Diese Phase kann mit Mindmaps unterstützt werden, denn zunächst gilt es Ziele zu benennen und dann einzelne Ziel genau zu betrachten. Überlegen Sie sich genau, was Sie wirklich wollen und warum Sie es erreichen wollen. Schreiben Sie alle Details auf, die Ihnen zur Erreichung der Ziele einfallen auf und erstellen Sie einen schrittweisen Aktionsplan.

Folgende Fragen helfen Ihnen, Ihre Ziele zu überdenken:

  • Warum will ich das Ziel erreichen?
  • Was bringt mir die Erreichung des Ziels?
  • Wer muss ich werden beziehungsweise was muss ich ändern, um dieses Ziel zu erreichen?
  • Welche Fähigkeiten muss ich erweitern beziehungsweise erlangen?
  • Welche Unterstützung brauche ich zu Erreichung des Ziels?
  • Wie kann ich meine Fortschritte verfolgen?
  • Was könnte mir im Weg stehen und wie kann ich mit diesem Hindernis umgehen?

Anschließend werden die gesammelten Ideen und Begriffe geclustert und nach Prioritäten strukturiert.

3. Visualisierung: Im dritten Schritt werden Bilder, Illustrationen oder Grafiken gesucht oder auch erstellt. Hierfür eignen sich Zeitschriften und Magazine, eigene Fotos oder auch die Durchforstung des Internets. Suchen Sie Bilder, die den Träumen und Zielen entsprechen.

Nun werden die Visuals geordnet und auf das Vision Board geheftet. Zur Auffindung von inspirierenden Visuals nutze ich beispielsweise Pinterest sowie UnsplashPixabay oder Pexels.

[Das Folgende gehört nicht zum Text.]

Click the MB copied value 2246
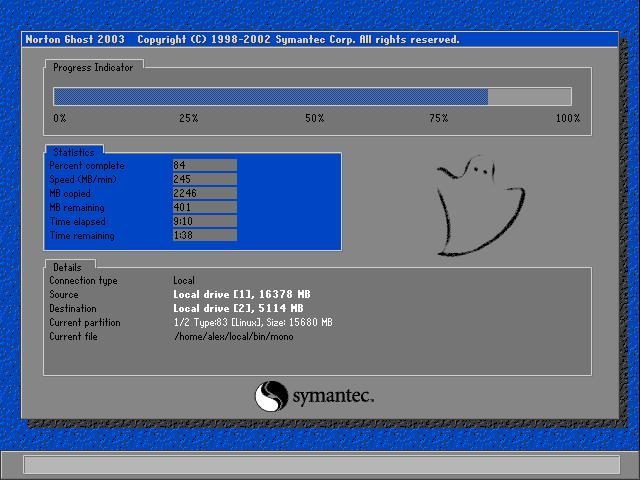 click(x=204, y=193)
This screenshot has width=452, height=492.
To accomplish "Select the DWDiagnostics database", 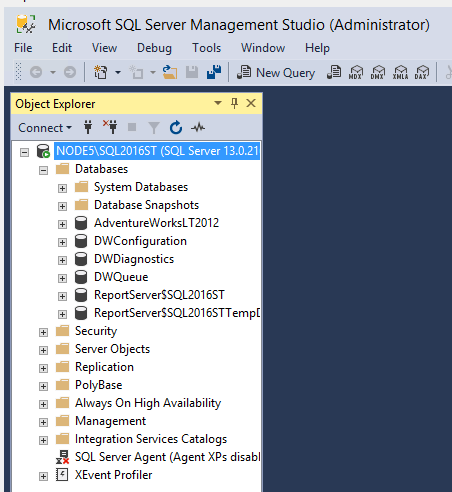I will click(134, 259).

4. Inspirierende Texte: Nun werden aussagekräftige Schlagwörter, Zitate oder Affirmationen gesucht beziehungsweise erstellt, die motivierend helfen, Ziele und Träume zu verfolgen beziehungsweise umzusetzen. Beispielweise finden sich hier Wörter wie „Mut“. „Anfang“ und „Authentizität“ wieder, die unterstützend wirken und helfen, nicht vom Weg abzukommen.

5. Alltagsboard: Zuletzt sollte das Vision Board an einem prominenten Ort platziert werden, dass es allgegenwärtig ist. Digitale Vision Boards können beispieslweise ausgedruckt werden oder als Bildschirmschoner fungieren. Schauen Sie sich so oft wie möglich das Vision Board an und überlegen Sie sich, was Sie davon abhält, Ihre Wünsche und Ziele zu erfüllen. Um die Träume so greifbar und realistisch wie möglich zu machen, versuchen Sie sich Gefühle, Farben, Geschmack, Temperatur und mehr vorzustellen. Bei meinem Wunsch der Japanreise frage ich mich beispielsweise:

  • Wie werde ich mich fühlen, wenn ich in Japan bin?
  • Mit wem werde ich zusammen reisen?
  • Welche Orte werde ich besuchen?
  • Welche Temperatur wird es haben?
  • Welchen Duft werde ich mit Tokio verbinden?

Wichtig ist, dass Sie zur Erreichung Ihrer Ziele mit einer Verpflichtung beginnen und einen Aktionsplan erstellen, der in kleine erreichbare Schritte unterteilt ist.

6. Stetige Aktualisierung: Selten sind Ideen oder Ziele gleichbleibend. Ein Vision Board ist zeitlos und sollte sich mit veränderten Situationen und Ziele mit verändern, also angepasst werden.

 

Zusammenfassend ist das Vision Board ein kreatives nützliches Tool. Nun bin ich gespannt auf Ihr Feedback zur Erstellung und dem Umgang mit Ihren Vision Boards.